Activity
Write down exactly what lies from the line containing "The width and height of the screenshot is (917, 554)." to the end of the records, inclusive, and omit the pictures.

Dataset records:
═══

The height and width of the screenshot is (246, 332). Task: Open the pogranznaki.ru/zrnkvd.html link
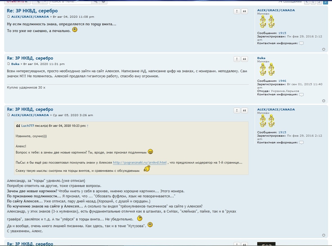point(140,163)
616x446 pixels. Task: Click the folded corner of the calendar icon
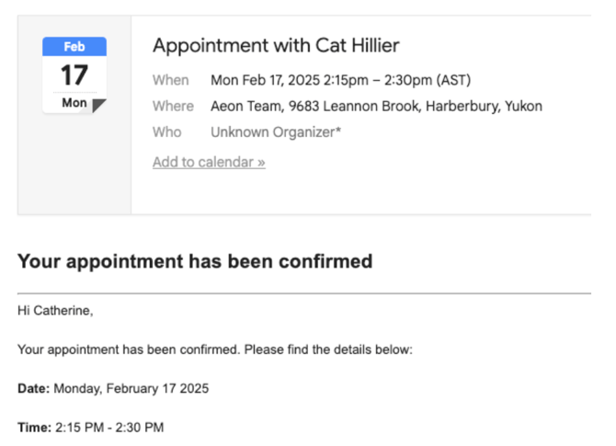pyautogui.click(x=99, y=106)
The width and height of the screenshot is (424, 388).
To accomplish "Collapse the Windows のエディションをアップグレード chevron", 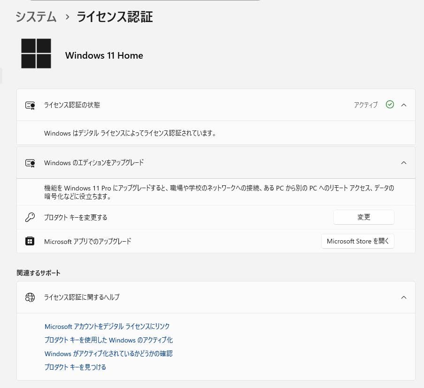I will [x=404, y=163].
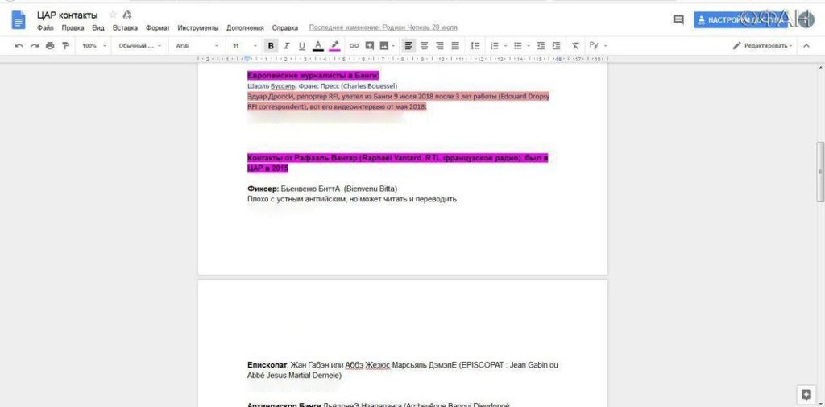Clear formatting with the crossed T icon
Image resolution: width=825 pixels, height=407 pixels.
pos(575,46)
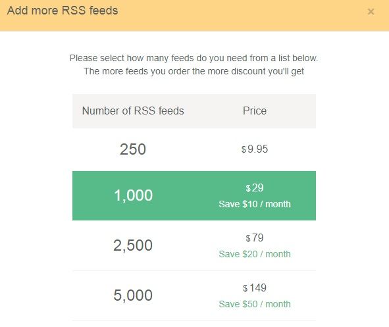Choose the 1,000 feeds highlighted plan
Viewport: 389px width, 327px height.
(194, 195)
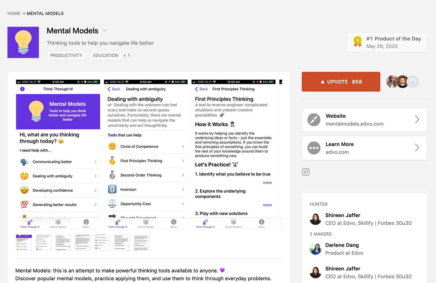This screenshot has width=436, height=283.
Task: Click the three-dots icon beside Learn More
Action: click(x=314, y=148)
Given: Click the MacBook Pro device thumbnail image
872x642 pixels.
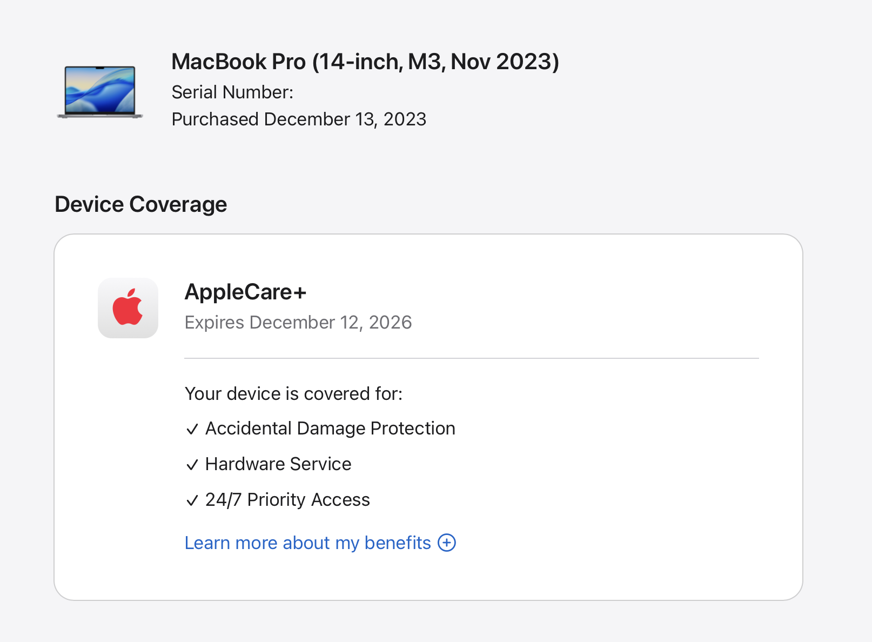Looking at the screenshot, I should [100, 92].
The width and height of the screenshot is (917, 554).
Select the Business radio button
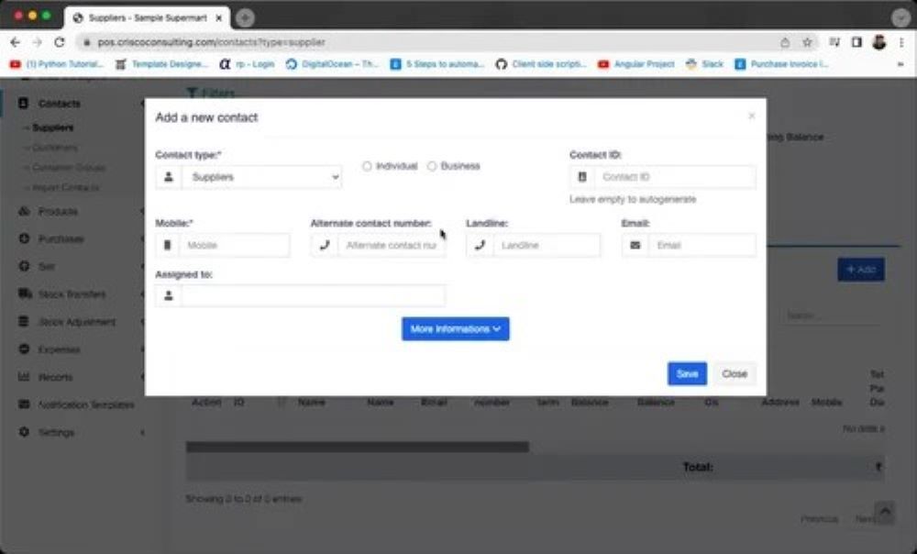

═══

Finished task
The width and height of the screenshot is (917, 554).
Select the Business radio button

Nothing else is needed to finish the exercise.